### TASK DIRECTIONS
Would you write out the lines from the one containing "Task: Click the small" to the end of the records below, exactly and in full, please?

***** DATASET *****

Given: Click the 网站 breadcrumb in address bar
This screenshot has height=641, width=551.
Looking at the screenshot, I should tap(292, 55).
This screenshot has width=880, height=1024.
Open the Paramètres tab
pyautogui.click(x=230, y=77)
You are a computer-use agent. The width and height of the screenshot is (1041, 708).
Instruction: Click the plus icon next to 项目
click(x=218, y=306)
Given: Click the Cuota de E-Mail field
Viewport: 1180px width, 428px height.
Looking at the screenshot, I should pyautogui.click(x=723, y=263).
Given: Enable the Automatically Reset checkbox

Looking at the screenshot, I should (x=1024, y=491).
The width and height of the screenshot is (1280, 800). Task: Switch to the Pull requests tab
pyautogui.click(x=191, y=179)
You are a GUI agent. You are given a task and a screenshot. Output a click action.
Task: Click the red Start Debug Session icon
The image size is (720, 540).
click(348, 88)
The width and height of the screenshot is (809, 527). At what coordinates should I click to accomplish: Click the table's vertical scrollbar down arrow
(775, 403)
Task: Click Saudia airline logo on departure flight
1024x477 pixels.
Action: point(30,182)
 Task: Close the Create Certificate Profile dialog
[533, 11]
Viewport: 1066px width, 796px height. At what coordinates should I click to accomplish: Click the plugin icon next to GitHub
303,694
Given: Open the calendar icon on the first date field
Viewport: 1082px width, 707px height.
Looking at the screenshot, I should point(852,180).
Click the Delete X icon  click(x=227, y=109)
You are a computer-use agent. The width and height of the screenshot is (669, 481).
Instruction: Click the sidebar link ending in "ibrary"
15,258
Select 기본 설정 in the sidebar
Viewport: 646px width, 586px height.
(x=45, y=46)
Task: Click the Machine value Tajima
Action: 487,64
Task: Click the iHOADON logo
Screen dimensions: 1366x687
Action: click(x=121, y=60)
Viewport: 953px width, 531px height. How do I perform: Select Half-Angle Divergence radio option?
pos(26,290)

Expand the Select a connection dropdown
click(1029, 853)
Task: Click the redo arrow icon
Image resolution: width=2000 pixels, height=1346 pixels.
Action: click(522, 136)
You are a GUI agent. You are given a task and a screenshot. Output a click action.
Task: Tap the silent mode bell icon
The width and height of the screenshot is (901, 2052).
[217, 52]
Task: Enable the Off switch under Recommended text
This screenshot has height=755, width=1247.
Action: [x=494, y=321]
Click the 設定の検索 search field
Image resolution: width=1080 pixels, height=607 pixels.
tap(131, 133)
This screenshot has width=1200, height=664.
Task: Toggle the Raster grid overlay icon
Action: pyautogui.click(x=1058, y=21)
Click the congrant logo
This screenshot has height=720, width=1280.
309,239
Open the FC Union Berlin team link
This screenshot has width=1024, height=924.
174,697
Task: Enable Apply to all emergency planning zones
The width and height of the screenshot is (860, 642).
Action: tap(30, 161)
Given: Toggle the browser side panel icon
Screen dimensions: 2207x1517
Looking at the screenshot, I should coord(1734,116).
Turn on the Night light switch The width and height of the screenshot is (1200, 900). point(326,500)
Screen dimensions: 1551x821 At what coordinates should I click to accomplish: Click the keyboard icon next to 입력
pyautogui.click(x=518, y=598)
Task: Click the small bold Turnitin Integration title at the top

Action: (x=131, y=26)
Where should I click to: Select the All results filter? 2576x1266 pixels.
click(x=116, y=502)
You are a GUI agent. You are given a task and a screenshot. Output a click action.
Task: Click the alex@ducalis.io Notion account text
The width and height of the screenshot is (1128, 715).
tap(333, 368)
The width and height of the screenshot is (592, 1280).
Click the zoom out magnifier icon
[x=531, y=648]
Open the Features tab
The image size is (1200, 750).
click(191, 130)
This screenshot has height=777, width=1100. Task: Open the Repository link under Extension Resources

*****

### EXERCISE OUTPUT
Task: Click the small bold Turnitin Integration title at the top

Action: (x=131, y=26)
Where should I click to: Select the All results filter? 2576x1266 pixels.
click(x=116, y=502)
You are a GUI agent. You are given a task and a screenshot. Output a click action.
Task: Click the alex@ducalis.io Notion account text
The width and height of the screenshot is (1128, 715).
tap(333, 368)
The width and height of the screenshot is (592, 1280).
Click the zoom out magnifier icon
[x=531, y=648]
Open the Features tab
The image size is (1200, 750).
click(191, 130)
This screenshot has height=777, width=1100. Task: Open the Repository link under Extension Resources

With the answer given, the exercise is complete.